───── Data to use ─────
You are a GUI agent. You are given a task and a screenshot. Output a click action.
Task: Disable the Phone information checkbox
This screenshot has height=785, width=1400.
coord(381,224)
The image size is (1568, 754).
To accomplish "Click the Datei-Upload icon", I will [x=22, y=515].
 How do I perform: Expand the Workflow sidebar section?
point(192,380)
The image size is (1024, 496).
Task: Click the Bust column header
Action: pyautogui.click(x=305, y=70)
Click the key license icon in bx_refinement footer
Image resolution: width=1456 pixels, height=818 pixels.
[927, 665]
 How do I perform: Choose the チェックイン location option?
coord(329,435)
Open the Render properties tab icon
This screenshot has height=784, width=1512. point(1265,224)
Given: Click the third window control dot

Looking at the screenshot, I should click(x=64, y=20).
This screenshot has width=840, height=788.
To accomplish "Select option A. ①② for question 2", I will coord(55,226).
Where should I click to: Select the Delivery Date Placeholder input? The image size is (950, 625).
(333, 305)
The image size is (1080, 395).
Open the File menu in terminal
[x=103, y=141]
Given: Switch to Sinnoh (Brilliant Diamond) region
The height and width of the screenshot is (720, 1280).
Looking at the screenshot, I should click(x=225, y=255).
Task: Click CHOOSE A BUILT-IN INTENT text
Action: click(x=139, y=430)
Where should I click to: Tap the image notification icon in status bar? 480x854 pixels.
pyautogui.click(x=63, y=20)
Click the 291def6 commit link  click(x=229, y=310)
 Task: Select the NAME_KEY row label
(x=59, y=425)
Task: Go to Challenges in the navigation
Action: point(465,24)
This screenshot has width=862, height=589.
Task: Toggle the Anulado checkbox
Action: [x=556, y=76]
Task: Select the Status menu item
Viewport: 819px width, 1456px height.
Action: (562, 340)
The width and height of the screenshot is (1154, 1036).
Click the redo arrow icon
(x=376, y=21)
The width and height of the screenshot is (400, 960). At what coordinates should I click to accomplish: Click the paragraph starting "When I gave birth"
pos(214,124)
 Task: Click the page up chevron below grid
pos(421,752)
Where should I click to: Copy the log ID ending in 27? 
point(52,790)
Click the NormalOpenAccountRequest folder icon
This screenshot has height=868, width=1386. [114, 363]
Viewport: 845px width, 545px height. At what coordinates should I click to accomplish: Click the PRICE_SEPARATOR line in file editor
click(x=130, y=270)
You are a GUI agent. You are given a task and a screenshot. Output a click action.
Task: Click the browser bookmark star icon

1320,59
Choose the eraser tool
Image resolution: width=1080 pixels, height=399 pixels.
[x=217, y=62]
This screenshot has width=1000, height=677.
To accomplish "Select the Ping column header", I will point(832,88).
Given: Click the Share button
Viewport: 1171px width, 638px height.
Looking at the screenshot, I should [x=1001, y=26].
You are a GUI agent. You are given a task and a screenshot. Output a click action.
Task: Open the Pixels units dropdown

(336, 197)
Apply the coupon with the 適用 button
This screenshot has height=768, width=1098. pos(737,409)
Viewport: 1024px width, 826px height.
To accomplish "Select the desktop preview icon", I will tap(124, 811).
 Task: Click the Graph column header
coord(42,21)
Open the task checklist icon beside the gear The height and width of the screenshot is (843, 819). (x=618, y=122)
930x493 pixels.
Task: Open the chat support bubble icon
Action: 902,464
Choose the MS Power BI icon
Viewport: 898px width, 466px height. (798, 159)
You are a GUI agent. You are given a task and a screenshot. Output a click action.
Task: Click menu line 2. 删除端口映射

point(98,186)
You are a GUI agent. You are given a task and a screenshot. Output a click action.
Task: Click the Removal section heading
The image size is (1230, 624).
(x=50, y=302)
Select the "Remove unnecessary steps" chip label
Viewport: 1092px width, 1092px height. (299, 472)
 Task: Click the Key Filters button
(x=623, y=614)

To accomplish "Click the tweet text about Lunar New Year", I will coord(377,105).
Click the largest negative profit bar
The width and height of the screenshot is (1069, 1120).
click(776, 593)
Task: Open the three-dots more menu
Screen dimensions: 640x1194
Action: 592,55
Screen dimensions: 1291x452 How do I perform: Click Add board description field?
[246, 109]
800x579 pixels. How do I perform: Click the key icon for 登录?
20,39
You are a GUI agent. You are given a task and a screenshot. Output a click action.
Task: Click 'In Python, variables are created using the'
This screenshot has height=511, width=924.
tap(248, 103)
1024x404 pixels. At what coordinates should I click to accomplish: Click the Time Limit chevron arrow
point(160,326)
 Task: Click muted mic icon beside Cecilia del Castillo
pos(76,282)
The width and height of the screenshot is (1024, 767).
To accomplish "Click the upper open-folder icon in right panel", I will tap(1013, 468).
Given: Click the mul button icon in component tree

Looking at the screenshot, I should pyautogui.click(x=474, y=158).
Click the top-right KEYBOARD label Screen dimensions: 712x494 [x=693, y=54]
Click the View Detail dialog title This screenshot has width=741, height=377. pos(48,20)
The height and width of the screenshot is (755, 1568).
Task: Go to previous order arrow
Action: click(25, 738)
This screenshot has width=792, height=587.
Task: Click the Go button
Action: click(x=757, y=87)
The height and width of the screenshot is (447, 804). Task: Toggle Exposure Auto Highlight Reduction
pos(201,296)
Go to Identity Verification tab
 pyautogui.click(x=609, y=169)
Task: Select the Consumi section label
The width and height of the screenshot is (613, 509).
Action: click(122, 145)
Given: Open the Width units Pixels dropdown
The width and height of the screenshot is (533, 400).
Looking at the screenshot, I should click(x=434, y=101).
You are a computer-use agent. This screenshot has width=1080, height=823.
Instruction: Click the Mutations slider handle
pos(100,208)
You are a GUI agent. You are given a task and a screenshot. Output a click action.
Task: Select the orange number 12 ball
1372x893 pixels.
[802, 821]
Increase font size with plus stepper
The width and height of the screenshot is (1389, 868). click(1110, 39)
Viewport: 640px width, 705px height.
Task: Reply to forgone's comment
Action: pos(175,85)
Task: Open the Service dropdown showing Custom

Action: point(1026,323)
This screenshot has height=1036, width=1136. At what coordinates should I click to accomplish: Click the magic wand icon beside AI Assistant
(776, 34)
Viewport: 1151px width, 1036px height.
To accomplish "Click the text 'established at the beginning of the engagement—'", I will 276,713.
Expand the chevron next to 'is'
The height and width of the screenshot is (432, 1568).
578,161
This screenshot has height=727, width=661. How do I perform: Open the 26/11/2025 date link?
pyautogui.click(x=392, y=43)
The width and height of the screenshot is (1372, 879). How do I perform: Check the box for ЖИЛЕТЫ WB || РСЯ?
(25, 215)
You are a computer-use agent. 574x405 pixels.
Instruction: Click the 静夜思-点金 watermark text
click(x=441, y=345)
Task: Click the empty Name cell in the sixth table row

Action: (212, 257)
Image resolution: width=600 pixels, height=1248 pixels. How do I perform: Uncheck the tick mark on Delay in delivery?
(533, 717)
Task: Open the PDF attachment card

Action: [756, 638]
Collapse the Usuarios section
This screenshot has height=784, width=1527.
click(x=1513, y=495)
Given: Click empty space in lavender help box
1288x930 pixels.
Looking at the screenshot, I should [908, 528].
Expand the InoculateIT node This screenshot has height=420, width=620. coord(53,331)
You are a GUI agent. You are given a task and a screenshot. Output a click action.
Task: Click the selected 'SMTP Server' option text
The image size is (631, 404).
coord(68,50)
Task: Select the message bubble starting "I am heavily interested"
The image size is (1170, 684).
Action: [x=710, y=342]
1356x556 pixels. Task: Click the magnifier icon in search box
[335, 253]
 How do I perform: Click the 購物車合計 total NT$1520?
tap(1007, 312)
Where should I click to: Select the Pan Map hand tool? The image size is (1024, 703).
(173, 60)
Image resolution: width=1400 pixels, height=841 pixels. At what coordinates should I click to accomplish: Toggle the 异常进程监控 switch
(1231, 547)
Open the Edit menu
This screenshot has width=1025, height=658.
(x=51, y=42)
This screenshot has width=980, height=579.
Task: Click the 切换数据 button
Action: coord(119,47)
─────
**Exercise instructions:** Count the lines in the records that include the word "right". Report the total alone.

**Answer area:** 2